Bisnis.com, JAKARTA - Peran Bank Indonesia (BI) sebagai pembeli siaga atau standby buyer untuk pembelian Surat Berharga Negara (SBN) di pasar perdana dalam rangka mendukung pendanaan APBN 2022 dinilai masih sangat diperlukan.
Ekonom Center of Reform on Economics (CORE) Indonesia Yusuf Rendy Manilet menyampaikan bahwa pemerintah pada 2022 menargetkan pembiayaan utang sebesar Rp973 triliun.
Jumlah tersebut menurun jika dibandingkan dengan proyeksi realisasi pembiayaan utang di tahun ini yang mencapai Rp1.026 triliun. Di sisi lain, the Fed, bank sentral Amerika Serikat, pada 2022 diperkirakan akan menaikkan tingkat suku bunga acuan secara bertahap.
Kondisi ini diperkirakan akan berpengaruh pada tingkat hasil SBN. Sementara, pemerintah menargetkan sebagian besar pembiayaan utang di 2022 akan dipenuhi dari penerbitan SBN.
“Kenaikan suku bunga acuan the Fed tentu akan berdampak pada kenaikan imbal hasil US Treasury dan muaranya juga akan berdampak kenaikan imbal hasil surat utang pemerintah, sehingga ada potensi cost of fund akan menjadi lebih mahal,” katanya kepada Bisnis, Senin (23/8/2021).
Yusuf mengatakan, hal ini tercermin dari target tingkat suku bunga SBN tenor 10 tahun yang diproyeksikan meningkat jika dibandingkan batas bawah target SUN 10 tahun pada tahun ini, yang diperkirakan mencapai 6,34 persen.

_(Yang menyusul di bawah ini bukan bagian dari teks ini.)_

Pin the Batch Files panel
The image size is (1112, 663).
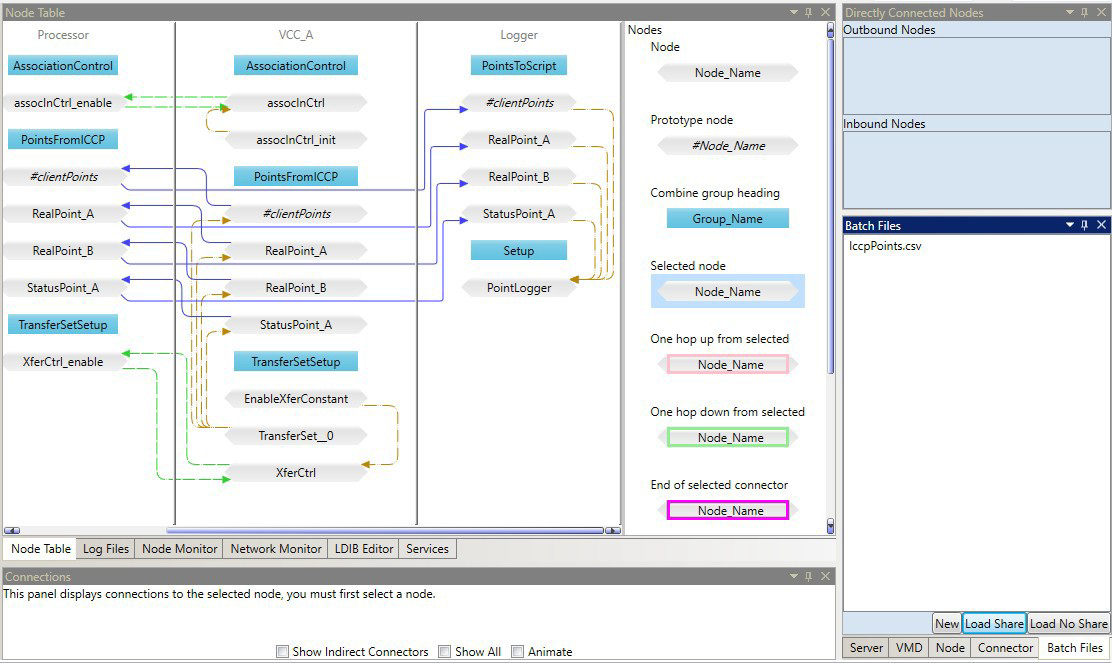1086,225
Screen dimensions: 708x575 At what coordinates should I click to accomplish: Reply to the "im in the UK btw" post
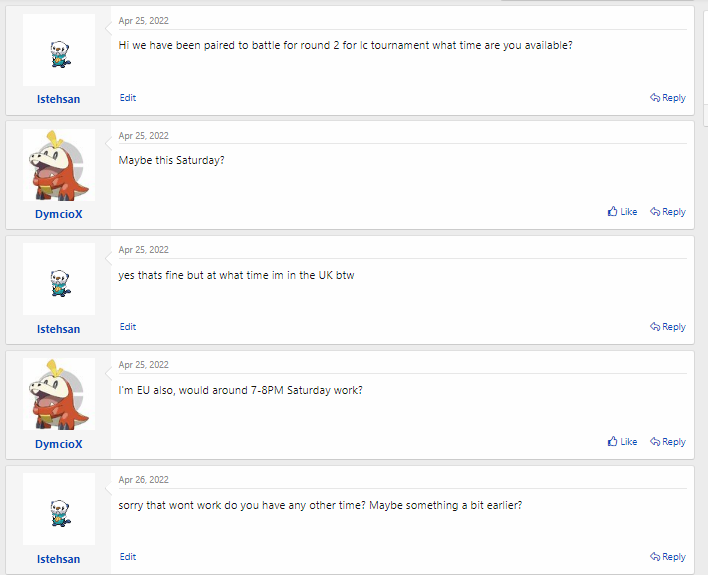(667, 327)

Di samping itu, dia menilai ada potensi penambahan anggaran belanja pemerintah untuk mendorong proses pemulihan ekonomi yang lebih cepat di tahun depan, baik dalam bentuk belanja rutin maupun belanja stimulus melalui program Pemulihan Ekonomi Nasional.

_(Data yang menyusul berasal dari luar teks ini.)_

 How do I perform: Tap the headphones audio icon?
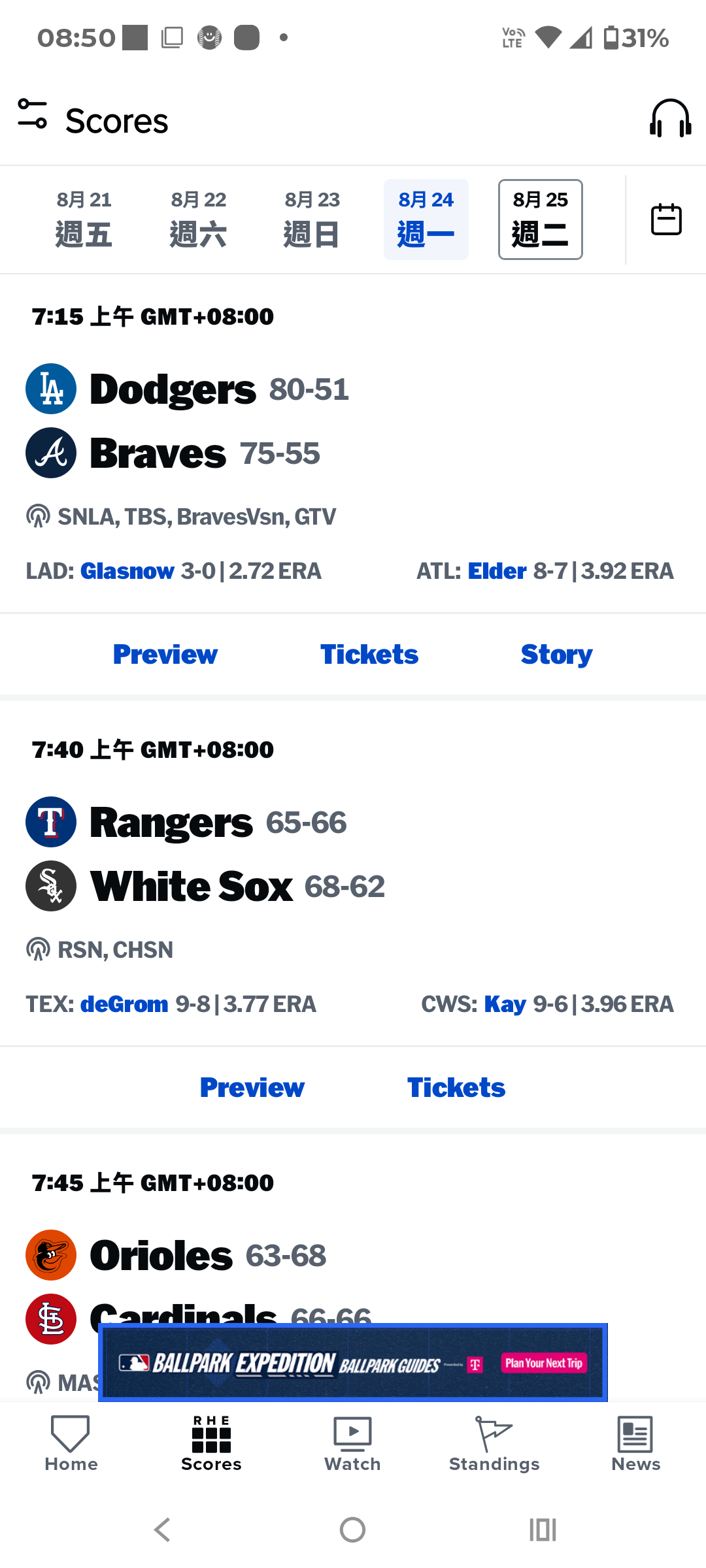coord(670,118)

“Jadi, keterlibatan Bank Indonesia masih diperlukan di tahun depan dalam rangka memastikan sisi fiskal bisa lebih leluasa dalam mengeksekusi belanja pemerintah, dan juga memastikan bahwa kebijakan fiskal dalam jangka panjang tidak dibebani imbal bunga utang yang lebih besar,” jelasnya.
Dia menilai, keterlibatan BI dalam pembelian SBN juga menjaga risiko portofolio utang pemerintah yang terlihat pada Average Time To Maturity (ATM) 8,6 tahun. “Hal ini karena BI ikut masuk dalam SBN tenor menengah panjang”.

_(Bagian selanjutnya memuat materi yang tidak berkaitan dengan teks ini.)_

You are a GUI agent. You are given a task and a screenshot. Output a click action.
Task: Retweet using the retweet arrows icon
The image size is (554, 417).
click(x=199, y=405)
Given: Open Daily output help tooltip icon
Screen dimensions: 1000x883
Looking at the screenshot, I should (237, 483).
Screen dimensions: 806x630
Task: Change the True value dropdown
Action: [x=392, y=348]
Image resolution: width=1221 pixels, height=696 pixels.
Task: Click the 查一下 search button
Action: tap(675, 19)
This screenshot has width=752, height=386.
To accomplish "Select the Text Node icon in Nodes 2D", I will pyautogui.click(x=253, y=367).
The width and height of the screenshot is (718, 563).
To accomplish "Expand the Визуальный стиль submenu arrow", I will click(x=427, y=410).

Yusuf menambahkan, meski inflasi diperkirakan meningkat pada tahun depan, namun kenaikan inflasi masih dalam batas psikologis yang aman di level 3 persen.
Selain itu, posisi BI sebagai standby buyer menurutnya juga berdampak positif pada porsi kepemilikan investor asing di SBN. Dengan bertambahnya proporsi BI dalam SBN pemerintah, maka pada saat yang sama proporsi asing menjadi berkurang.
“Momentum ini seharusnya dipertahankan agar memperkecil kerentanan SBN pada vulnerabilitas sudden capital outflow yang biasa terjadi ketika proporsi asing cukup besar pada instrumen surat utang yang diterbitkan suatu negara,” jelasnya.
Adapun, pada konferensi pers virtual, Kamis (19/8/2021), Gubernur BI Perry Warjiyo menyampaikan bahwa rencana pembelian SBN oleh BI di pasar perdana untuk mendukung pendanaan APBN 2022 tengah dibahas bersama dengan Pemerintah dan Badan Anggaran (Banggar) DPR RI.
“Sedang dalam proses pembahasan dengan Banggar. Sesuai UU No. 2/2020 partisipasi BI dalam pembiayaan APBN dimungkinkan dan memang diperbolehkan,” katanya.
Perry mengatakan, kebutuhan anggaran yang masih sangat besar, khususnya untuk penanganan pandemi Covid-19 di 2022 masih harus dipahami.
Oleh karenanya, BI dalam hal ini akan terus berkoordinasi dengan pemerintah dan DPR. “Pada waktunya tentu saja bu Menteri Keuangan [Sri Mulyani] dan saya akan memberikan penjelasan mengenai hal ini,” kata Perry.